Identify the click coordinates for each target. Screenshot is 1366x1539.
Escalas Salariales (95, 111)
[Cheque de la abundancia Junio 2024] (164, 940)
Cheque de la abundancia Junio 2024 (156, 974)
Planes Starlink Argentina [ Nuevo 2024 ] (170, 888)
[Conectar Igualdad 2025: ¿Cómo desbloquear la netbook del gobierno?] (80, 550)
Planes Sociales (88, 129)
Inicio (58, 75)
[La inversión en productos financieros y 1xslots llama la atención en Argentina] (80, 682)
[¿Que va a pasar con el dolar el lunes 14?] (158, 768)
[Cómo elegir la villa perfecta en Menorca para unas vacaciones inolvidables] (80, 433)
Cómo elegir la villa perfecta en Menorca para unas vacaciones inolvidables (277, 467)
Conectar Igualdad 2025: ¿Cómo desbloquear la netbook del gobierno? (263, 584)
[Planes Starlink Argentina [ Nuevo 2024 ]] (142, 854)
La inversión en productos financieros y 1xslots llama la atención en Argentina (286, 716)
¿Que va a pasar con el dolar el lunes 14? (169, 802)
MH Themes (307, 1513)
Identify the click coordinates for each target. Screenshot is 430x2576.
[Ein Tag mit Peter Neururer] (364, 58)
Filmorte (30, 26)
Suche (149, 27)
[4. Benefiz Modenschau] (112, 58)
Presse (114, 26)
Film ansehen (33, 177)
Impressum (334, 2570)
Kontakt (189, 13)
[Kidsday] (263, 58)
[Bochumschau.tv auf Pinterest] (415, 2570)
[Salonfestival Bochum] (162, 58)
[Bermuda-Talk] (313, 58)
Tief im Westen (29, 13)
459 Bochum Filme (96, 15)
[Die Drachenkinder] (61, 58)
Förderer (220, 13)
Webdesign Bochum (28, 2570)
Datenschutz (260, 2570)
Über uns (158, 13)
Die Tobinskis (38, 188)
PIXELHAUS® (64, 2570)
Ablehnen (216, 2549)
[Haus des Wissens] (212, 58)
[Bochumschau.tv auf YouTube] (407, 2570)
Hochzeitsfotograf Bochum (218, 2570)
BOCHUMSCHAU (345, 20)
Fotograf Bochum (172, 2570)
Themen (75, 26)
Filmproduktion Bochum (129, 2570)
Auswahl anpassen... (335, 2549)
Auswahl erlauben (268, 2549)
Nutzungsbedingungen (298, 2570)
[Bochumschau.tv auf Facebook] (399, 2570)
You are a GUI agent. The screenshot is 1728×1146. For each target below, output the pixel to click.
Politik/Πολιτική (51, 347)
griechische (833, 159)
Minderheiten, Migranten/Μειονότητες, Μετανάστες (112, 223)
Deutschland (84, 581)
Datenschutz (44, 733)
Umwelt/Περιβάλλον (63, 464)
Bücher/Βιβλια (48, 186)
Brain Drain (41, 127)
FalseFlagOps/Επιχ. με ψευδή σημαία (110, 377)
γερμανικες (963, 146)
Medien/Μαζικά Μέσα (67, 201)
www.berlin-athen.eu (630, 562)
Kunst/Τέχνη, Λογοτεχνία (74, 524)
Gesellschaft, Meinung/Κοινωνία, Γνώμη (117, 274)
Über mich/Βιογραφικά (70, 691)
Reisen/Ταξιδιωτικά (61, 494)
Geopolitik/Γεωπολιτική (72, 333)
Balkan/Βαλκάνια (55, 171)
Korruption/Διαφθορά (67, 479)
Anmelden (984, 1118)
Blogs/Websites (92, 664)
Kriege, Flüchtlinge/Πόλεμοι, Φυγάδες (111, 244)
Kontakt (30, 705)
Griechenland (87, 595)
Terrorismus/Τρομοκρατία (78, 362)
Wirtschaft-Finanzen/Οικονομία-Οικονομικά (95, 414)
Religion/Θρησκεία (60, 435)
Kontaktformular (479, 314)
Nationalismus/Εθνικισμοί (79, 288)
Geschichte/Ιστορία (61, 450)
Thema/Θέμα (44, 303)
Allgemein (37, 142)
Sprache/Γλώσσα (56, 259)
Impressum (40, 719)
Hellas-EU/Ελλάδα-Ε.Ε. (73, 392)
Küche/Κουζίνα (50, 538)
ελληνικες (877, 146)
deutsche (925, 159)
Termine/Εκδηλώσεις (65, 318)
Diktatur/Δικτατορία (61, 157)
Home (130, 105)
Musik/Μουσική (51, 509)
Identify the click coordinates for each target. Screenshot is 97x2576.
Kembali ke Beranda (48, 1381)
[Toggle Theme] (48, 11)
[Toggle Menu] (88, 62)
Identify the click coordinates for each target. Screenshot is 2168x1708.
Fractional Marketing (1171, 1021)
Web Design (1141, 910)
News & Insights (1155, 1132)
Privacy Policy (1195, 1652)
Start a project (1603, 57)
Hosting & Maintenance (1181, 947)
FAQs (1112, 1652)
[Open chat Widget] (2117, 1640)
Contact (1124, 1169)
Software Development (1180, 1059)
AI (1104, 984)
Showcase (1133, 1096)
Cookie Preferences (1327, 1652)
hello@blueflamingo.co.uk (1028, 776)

----

• Directions:
Check each line of the data above for the word "atención" and copy the ones where it is found.

• Solution to this task:
[La inversión en productos financieros y 1xslots llama la atención en Argentina] (80, 682)
La inversión en productos financieros y 1xslots llama la atención en Argentina (286, 716)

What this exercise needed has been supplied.